Go through the records and give each one again exactly.

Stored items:
=======

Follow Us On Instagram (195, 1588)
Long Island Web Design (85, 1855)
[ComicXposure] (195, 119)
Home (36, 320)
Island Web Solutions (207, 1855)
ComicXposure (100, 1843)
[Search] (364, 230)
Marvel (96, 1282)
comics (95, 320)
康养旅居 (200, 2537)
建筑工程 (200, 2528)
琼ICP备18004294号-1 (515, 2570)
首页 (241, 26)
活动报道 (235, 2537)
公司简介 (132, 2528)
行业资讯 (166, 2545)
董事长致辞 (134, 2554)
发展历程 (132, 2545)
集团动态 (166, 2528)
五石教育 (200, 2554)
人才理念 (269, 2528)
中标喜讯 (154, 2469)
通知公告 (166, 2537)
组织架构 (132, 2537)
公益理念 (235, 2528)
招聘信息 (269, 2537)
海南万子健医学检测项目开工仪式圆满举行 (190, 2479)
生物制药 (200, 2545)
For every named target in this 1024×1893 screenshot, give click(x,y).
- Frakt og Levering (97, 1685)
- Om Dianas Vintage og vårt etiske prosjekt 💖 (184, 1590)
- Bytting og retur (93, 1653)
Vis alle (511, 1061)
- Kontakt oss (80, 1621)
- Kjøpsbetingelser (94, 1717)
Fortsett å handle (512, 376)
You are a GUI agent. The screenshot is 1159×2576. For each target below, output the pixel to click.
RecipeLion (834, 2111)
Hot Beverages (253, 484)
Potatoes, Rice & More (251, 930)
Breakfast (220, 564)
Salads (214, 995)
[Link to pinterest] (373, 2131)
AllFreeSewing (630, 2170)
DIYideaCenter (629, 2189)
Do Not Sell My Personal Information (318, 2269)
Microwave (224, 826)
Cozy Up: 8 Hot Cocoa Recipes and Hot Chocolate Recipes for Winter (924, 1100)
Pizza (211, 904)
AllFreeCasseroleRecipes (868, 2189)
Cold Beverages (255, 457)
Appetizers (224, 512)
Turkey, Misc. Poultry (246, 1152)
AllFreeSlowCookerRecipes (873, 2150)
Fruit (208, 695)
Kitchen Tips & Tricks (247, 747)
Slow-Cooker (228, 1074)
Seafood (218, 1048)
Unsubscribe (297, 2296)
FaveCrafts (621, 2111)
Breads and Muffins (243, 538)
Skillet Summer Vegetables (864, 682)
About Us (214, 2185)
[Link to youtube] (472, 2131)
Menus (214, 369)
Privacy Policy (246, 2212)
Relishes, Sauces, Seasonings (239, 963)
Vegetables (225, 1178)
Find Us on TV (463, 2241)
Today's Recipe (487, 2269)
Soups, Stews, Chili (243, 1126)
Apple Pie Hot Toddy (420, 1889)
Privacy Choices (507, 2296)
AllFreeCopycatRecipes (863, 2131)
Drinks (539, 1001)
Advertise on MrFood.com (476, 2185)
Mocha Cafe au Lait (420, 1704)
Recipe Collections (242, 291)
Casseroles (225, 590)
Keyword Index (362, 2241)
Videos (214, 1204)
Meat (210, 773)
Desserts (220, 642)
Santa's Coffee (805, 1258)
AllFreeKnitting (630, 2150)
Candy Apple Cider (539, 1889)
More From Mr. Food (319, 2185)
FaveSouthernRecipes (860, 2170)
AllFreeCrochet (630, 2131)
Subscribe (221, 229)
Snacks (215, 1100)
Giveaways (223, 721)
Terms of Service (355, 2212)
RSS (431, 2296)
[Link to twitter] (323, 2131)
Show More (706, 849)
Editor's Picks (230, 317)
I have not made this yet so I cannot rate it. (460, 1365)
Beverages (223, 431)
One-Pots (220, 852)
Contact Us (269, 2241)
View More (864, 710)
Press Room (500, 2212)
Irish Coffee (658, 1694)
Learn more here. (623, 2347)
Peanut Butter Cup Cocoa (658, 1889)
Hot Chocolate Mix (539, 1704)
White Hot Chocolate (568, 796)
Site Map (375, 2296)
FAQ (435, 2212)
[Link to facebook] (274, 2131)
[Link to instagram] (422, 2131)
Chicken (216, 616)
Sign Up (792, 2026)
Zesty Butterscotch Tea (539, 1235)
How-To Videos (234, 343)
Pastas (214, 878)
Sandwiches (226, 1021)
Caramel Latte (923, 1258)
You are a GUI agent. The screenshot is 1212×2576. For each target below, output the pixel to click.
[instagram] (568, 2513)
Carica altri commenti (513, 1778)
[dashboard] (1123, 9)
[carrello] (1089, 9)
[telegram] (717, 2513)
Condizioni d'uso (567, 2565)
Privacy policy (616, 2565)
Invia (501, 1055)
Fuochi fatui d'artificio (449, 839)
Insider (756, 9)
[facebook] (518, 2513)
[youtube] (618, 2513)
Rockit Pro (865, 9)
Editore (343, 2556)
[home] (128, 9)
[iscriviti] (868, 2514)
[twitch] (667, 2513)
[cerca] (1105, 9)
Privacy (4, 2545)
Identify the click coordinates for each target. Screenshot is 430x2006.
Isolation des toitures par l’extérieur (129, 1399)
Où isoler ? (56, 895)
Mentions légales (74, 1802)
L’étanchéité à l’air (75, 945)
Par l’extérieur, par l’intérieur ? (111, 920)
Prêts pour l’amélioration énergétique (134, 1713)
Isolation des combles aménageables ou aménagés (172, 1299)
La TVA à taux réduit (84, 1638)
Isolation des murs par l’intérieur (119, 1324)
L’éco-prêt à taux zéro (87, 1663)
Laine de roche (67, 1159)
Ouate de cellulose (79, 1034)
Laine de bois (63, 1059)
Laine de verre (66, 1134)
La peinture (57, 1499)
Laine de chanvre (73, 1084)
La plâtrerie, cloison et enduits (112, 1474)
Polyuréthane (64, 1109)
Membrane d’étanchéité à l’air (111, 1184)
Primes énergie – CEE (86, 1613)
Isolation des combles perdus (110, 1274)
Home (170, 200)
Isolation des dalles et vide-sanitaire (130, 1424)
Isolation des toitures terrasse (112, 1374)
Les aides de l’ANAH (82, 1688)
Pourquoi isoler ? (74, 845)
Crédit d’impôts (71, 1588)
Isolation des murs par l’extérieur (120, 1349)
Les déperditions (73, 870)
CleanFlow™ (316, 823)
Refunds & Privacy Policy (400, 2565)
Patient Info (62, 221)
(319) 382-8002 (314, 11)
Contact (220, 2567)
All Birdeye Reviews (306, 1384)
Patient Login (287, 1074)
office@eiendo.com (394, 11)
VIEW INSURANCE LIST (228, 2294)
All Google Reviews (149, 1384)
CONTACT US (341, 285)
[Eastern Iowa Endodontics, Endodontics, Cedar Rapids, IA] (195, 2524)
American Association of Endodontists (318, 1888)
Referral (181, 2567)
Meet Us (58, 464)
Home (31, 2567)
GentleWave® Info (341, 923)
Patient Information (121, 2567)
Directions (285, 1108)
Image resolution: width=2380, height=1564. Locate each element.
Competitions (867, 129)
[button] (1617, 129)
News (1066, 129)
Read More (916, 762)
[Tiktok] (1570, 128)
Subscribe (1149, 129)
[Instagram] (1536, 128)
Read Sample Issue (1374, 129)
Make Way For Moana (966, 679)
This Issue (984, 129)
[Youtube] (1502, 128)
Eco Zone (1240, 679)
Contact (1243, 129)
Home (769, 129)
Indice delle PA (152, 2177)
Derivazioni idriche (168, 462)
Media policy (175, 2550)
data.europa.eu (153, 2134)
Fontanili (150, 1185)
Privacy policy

=======

Solution for this exercise >>
Follow Us On Instagram (195, 1588)
Long Island Web Design (85, 1855)
[ComicXposure] (195, 119)
Home (36, 320)
Island Web Solutions (207, 1855)
ComicXposure (100, 1843)
[Search] (364, 230)
Marvel (96, 1282)
comics (95, 320)
康养旅居 (200, 2537)
建筑工程 (200, 2528)
琼ICP备18004294号-1 (515, 2570)
首页 (241, 26)
活动报道 (235, 2537)
公司简介 (132, 2528)
行业资讯 (166, 2545)
董事长致辞 (134, 2554)
发展历程 (132, 2545)
集团动态 (166, 2528)
五石教育 (200, 2554)
人才理念 (269, 2528)
中标喜讯 (154, 2469)
通知公告 (166, 2537)
组织架构 (132, 2537)
公益理念 (235, 2528)
招聘信息 (269, 2537)
海南万子健医学检测项目开工仪式圆满举行 (190, 2479)
生物制药 (200, 2545)
For every named target in this 1024×1893 screenshot, give click(x,y).
- Frakt og Levering (97, 1685)
- Om Dianas Vintage og vårt etiske prosjekt 💖 (184, 1590)
- Bytting og retur (93, 1653)
Vis alle (511, 1061)
- Kontakt oss (80, 1621)
- Kjøpsbetingelser (94, 1717)
Fortsett å handle (512, 376)
You are a GUI agent. The screenshot is 1159×2576. For each target below, output the pixel to click.
RecipeLion (834, 2111)
Hot Beverages (253, 484)
Potatoes, Rice & More (251, 930)
Breakfast (220, 564)
Salads (214, 995)
[Link to pinterest] (373, 2131)
AllFreeSewing (630, 2170)
DIYideaCenter (629, 2189)
Do Not Sell My Personal Information (318, 2269)
Microwave (224, 826)
Cozy Up: 8 Hot Cocoa Recipes and Hot Chocolate Recipes for Winter (924, 1100)
Pizza (211, 904)
AllFreeCasseroleRecipes (868, 2189)
Cold Beverages (255, 457)
Appetizers (224, 512)
Turkey, Misc. Poultry (246, 1152)
AllFreeSlowCookerRecipes (873, 2150)
Fruit (208, 695)
Kitchen Tips & Tricks (247, 747)
Slow-Cooker (228, 1074)
Seafood (218, 1048)
Unsubscribe (297, 2296)
FaveCrafts (621, 2111)
Breads and Muffins (243, 538)
Skillet Summer Vegetables (864, 682)
About Us (214, 2185)
[Link to youtube] (472, 2131)
Menus (214, 369)
Privacy Policy (246, 2212)
Relishes, Sauces, Seasonings (239, 963)
Vegetables (225, 1178)
Find Us on TV (463, 2241)
Today's Recipe (487, 2269)
Soups, Stews, Chili (243, 1126)
Apple Pie Hot Toddy (420, 1889)
Privacy Choices (507, 2296)
AllFreeCopycatRecipes (863, 2131)
Drinks (539, 1001)
Advertise on MrFood.com (476, 2185)
Mocha Cafe au Lait (420, 1704)
Recipe Collections (242, 291)
Casseroles (225, 590)
Keyword Index (362, 2241)
Videos (214, 1204)
Meat (210, 773)
Desserts (220, 642)
Santa's Coffee (805, 1258)
AllFreeKnitting (630, 2150)
Candy Apple Cider (539, 1889)
More From Mr. Food (319, 2185)
FaveSouthernRecipes (860, 2170)
AllFreeCrochet (630, 2131)
Subscribe (221, 229)
Snacks (215, 1100)
Giveaways (223, 721)
Terms of Service (355, 2212)
RSS (431, 2296)
[Link to twitter] (323, 2131)
Show More (706, 849)
Editor's Picks (230, 317)
I have not made this yet so I cannot rate it. (460, 1365)
Beverages (223, 431)
One-Pots (220, 852)
Contact Us (269, 2241)
View More (864, 710)
Press Room (500, 2212)
Irish Coffee (658, 1694)
Learn more here. (623, 2347)
Peanut Butter Cup Cocoa (658, 1889)
Hot Chocolate Mix (539, 1704)
White Hot Chocolate (568, 796)
Site Map (375, 2296)
FAQ (435, 2212)
[Link to facebook] (274, 2131)
[Link to instagram] (422, 2131)
Chicken (216, 616)
Sign Up (792, 2026)
Zesty Butterscotch Tea (539, 1235)
How-To Videos (234, 343)
Pastas (214, 878)
Sandwiches (226, 1021)
Caramel Latte (923, 1258)
You are a GUI agent. The screenshot is 1212×2576. For each target below, output the pixel to click.
[instagram] (568, 2513)
Carica altri commenti (513, 1778)
[dashboard] (1123, 9)
[carrello] (1089, 9)
[telegram] (717, 2513)
Condizioni d'uso (567, 2565)
Privacy policy (616, 2565)
Invia (501, 1055)
Fuochi fatui d'artificio (449, 839)
Insider (756, 9)
[facebook] (518, 2513)
[youtube] (618, 2513)
Rockit Pro (865, 9)
Editore (343, 2556)
[home] (128, 9)
[iscriviti] (868, 2514)
[twitch] (667, 2513)
[cerca] (1105, 9)
Privacy (4, 2545)
Identify the click coordinates for each target. Screenshot is 430x2006.
Isolation des toitures par l’extérieur (129, 1399)
Où isoler ? (56, 895)
Mentions légales (74, 1802)
L’étanchéité à l’air (75, 945)
Par l’extérieur, par l’intérieur ? (111, 920)
Prêts pour l’amélioration énergétique (134, 1713)
Isolation des combles aménageables ou aménagés (172, 1299)
La TVA à taux réduit (84, 1638)
Isolation des murs par l’intérieur (119, 1324)
L’éco-prêt à taux zéro (87, 1663)
Laine de roche (67, 1159)
Ouate de cellulose (79, 1034)
Laine de bois (63, 1059)
Laine de verre (66, 1134)
La peinture (57, 1499)
Laine de chanvre (73, 1084)
La plâtrerie, cloison et enduits (112, 1474)
Polyuréthane (64, 1109)
Membrane d’étanchéité à l’air (111, 1184)
Primes énergie – CEE (86, 1613)
Isolation des combles perdus (110, 1274)
Home (170, 200)
Isolation des dalles et vide-sanitaire (130, 1424)
Isolation des toitures terrasse (112, 1374)
Les aides de l’ANAH (82, 1688)
Pourquoi isoler ? (74, 845)
Crédit d’impôts (71, 1588)
Isolation des murs par l’extérieur (120, 1349)
Les déperditions (73, 870)
CleanFlow™ (316, 823)
Refunds & Privacy Policy (400, 2565)
Patient Info (62, 221)
(319) 382-8002 (314, 11)
Contact (220, 2567)
All Birdeye Reviews (306, 1384)
Patient Login (287, 1074)
office@eiendo.com (394, 11)
VIEW INSURANCE LIST (228, 2294)
All Google Reviews (149, 1384)
CONTACT US (341, 285)
[Eastern Iowa Endodontics, Endodontics, Cedar Rapids, IA] (195, 2524)
American Association of Endodontists (318, 1888)
Referral (181, 2567)
Meet Us (58, 464)
Home (31, 2567)
GentleWave® Info (341, 923)
Patient Information (121, 2567)
Directions (285, 1108)
Image resolution: width=2380, height=1564. Locate each element.
Competitions (867, 129)
[button] (1617, 129)
News (1066, 129)
Read More (916, 762)
[Tiktok] (1570, 128)
Subscribe (1149, 129)
[Instagram] (1536, 128)
Read Sample Issue (1374, 129)
Make Way For Moana (966, 679)
This Issue (984, 129)
[Youtube] (1502, 128)
Eco Zone (1240, 679)
Contact (1243, 129)
Home (769, 129)
Indice delle PA (152, 2177)
Derivazioni idriche (168, 462)
Media policy (175, 2550)
data.europa.eu (153, 2134)
Fontanili (150, 1185)
Privacy policy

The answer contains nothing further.